Once the line with "[14 Günlük Maaş" is found, repeat exactly that line and every one after it until the data below ends, including the last line.
---------------
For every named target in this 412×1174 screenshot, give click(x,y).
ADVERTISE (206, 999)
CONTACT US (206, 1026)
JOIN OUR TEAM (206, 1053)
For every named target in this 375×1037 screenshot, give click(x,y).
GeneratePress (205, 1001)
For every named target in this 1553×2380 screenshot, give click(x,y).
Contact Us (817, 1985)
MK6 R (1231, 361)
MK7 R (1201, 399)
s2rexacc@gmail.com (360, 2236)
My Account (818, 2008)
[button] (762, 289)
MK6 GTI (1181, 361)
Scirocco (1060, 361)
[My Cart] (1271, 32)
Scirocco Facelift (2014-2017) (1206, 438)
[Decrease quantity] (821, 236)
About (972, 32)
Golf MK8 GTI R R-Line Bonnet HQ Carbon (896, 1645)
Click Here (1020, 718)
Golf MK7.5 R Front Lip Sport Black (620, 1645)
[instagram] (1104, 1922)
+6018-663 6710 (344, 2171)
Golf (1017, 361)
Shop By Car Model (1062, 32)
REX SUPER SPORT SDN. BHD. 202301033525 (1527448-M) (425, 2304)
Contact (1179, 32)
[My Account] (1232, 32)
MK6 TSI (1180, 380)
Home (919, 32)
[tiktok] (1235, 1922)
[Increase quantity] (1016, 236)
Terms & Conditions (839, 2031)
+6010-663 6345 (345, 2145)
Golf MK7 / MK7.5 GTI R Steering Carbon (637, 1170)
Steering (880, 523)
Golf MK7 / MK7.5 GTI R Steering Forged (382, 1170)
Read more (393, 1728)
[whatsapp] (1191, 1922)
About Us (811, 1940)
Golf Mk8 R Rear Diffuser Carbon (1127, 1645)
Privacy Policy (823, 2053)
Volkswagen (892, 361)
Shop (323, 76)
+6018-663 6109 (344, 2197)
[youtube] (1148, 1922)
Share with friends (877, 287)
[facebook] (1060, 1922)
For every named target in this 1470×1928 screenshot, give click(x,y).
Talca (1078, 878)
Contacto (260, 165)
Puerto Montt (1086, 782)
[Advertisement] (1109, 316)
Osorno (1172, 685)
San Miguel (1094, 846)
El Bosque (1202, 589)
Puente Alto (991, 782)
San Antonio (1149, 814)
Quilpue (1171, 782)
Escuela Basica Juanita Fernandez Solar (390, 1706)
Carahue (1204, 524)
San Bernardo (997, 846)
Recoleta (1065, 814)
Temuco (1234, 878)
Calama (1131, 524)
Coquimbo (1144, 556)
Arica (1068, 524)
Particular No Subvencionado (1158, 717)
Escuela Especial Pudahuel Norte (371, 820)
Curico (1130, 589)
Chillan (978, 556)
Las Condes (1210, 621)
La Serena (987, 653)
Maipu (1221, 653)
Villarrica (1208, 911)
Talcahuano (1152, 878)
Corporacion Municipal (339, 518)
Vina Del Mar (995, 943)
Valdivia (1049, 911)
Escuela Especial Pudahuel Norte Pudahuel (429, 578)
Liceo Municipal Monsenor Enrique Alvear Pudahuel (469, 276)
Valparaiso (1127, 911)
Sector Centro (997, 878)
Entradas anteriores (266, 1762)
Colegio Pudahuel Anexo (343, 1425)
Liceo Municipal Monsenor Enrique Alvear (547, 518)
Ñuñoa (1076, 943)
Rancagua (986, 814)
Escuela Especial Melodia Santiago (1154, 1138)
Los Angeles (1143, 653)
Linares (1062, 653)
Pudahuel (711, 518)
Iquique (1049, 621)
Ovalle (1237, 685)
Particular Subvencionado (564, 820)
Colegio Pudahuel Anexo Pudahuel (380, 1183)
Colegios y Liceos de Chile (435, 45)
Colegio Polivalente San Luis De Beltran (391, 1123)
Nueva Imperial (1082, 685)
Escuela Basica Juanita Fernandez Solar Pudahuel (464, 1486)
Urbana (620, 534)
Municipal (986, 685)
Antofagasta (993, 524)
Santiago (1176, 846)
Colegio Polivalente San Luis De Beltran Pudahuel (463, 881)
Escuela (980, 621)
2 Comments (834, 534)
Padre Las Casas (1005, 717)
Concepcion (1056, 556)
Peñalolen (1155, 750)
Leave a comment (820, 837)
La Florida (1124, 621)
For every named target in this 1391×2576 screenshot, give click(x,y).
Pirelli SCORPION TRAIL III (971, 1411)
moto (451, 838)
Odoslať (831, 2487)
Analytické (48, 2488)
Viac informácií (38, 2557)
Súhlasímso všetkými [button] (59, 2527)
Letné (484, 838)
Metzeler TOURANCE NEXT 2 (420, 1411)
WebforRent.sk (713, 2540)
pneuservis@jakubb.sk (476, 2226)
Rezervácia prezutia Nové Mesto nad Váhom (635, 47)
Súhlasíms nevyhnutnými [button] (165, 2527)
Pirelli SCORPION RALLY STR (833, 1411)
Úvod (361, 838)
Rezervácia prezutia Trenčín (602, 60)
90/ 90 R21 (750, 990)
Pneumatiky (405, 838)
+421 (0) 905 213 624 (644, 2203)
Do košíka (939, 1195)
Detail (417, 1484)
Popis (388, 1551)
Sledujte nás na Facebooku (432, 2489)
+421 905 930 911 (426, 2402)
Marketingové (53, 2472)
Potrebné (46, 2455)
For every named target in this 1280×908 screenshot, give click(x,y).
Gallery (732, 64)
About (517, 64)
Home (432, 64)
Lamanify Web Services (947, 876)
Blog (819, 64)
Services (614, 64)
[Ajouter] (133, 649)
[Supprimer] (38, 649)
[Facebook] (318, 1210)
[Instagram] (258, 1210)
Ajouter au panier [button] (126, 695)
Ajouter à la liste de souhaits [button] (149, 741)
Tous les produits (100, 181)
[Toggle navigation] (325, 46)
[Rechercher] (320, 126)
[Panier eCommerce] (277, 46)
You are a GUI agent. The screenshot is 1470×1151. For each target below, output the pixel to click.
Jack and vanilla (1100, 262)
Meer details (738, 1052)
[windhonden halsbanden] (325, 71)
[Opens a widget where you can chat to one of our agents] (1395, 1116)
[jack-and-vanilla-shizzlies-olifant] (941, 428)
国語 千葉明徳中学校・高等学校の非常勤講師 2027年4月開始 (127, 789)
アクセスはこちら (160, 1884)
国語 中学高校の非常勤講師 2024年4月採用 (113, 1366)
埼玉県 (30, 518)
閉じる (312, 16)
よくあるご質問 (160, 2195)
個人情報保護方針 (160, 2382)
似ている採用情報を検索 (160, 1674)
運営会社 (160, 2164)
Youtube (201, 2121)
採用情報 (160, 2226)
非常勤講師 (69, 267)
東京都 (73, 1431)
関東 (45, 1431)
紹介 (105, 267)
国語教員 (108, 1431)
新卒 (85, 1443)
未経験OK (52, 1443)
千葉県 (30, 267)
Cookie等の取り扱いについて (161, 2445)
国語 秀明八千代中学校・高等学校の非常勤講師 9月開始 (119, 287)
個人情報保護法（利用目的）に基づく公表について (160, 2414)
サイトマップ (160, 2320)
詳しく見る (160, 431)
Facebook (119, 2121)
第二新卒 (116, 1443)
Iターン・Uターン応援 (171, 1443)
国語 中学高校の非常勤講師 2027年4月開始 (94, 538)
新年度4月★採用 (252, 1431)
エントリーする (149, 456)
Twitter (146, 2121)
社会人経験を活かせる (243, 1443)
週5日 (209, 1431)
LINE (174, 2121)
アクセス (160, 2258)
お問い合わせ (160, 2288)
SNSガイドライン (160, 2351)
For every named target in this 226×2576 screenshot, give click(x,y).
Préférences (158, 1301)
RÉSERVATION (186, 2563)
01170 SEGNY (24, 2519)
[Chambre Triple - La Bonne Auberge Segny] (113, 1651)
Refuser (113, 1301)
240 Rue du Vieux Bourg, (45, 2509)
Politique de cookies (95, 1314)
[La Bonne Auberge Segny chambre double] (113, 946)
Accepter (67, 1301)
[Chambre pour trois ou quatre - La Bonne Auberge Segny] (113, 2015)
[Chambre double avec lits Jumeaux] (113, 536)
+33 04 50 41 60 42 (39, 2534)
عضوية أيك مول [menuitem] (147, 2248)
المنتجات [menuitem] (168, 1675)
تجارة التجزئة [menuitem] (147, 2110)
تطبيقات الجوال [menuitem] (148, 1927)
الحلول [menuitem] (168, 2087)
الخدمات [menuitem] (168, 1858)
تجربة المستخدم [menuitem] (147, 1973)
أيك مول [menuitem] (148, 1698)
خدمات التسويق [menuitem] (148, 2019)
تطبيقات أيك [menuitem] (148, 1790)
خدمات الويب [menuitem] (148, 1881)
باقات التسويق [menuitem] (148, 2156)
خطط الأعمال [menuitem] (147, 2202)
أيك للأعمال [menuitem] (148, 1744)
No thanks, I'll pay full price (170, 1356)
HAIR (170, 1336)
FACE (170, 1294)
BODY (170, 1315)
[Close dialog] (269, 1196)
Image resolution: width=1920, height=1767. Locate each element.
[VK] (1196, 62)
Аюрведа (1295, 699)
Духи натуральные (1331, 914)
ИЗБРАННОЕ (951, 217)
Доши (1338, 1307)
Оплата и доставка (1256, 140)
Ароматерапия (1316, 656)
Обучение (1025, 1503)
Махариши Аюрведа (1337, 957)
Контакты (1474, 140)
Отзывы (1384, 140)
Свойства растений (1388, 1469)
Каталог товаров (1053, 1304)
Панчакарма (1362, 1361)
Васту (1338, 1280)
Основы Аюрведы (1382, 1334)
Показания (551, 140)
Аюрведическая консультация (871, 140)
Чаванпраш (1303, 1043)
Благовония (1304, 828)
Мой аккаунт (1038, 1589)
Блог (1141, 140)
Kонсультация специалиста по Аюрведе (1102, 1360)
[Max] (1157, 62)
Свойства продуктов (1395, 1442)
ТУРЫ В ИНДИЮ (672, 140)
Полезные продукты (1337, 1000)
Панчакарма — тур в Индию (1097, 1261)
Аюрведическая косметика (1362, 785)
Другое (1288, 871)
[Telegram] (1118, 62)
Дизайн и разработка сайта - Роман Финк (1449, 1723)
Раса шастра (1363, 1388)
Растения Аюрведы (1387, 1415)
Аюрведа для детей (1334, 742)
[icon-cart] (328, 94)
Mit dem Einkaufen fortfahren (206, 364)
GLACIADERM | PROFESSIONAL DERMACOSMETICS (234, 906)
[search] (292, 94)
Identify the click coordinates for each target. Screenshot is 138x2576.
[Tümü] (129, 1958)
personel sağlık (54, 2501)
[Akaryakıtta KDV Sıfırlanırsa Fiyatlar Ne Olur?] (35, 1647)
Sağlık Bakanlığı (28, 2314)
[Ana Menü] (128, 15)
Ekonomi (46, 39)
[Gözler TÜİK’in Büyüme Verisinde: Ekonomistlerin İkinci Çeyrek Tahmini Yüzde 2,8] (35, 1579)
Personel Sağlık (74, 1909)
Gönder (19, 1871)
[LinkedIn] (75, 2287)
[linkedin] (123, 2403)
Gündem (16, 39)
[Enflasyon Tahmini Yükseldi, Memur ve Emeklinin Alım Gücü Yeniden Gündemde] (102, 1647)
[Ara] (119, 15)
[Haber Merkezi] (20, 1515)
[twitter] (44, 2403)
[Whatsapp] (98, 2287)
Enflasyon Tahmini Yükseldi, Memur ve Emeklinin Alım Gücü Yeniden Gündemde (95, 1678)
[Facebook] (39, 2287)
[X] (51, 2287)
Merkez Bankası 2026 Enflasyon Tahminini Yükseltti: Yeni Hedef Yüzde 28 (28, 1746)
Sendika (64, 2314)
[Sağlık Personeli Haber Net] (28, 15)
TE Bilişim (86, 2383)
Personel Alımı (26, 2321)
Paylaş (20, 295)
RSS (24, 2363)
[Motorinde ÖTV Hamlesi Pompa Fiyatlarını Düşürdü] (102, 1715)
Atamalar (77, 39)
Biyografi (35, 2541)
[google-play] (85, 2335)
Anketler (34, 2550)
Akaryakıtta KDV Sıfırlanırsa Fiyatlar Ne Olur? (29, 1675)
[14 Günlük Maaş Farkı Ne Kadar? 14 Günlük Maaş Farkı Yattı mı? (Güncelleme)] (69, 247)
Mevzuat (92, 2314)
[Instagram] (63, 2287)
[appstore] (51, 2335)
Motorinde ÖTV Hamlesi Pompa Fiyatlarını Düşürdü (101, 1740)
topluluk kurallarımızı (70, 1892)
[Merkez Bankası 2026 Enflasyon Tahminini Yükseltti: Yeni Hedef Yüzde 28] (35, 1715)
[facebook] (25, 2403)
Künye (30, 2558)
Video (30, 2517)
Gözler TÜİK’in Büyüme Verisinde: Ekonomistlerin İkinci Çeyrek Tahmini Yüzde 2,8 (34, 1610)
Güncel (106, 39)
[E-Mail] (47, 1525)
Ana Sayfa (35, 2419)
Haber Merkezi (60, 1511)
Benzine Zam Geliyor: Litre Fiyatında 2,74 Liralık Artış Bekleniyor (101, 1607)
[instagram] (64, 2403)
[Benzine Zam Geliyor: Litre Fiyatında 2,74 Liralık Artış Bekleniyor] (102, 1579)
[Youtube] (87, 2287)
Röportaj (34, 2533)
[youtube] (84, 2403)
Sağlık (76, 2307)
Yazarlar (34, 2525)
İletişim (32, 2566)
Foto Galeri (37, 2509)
---------------
#### ANSWER BOX
[14 Günlük Maaş Farkı Ne Kadar? 14 Günlük Maaş Farkı Yattı mı? (Güncelleme)] (69, 247)
Mevzuat (92, 2314)
[Instagram] (63, 2287)
[appstore] (51, 2335)
Motorinde ÖTV Hamlesi Pompa Fiyatlarını Düşürdü (101, 1740)
topluluk kurallarımızı (70, 1892)
[Merkez Bankası 2026 Enflasyon Tahminini Yükseltti: Yeni Hedef Yüzde 28] (35, 1715)
[facebook] (25, 2403)
Künye (30, 2558)
Video (30, 2517)
Gözler TÜİK’in Büyüme Verisinde: Ekonomistlerin İkinci Çeyrek Tahmini Yüzde 2,8 (34, 1610)
Güncel (106, 39)
[E-Mail] (47, 1525)
Ana Sayfa (35, 2419)
Haber Merkezi (60, 1511)
Benzine Zam Geliyor: Litre Fiyatında 2,74 Liralık Artış Bekleniyor (101, 1607)
[instagram] (64, 2403)
[Benzine Zam Geliyor: Litre Fiyatında 2,74 Liralık Artış Bekleniyor] (102, 1579)
[Youtube] (87, 2287)
Röportaj (34, 2533)
[youtube] (84, 2403)
Sağlık (76, 2307)
Yazarlar (34, 2525)
İletişim (32, 2566)
Foto Galeri (37, 2509)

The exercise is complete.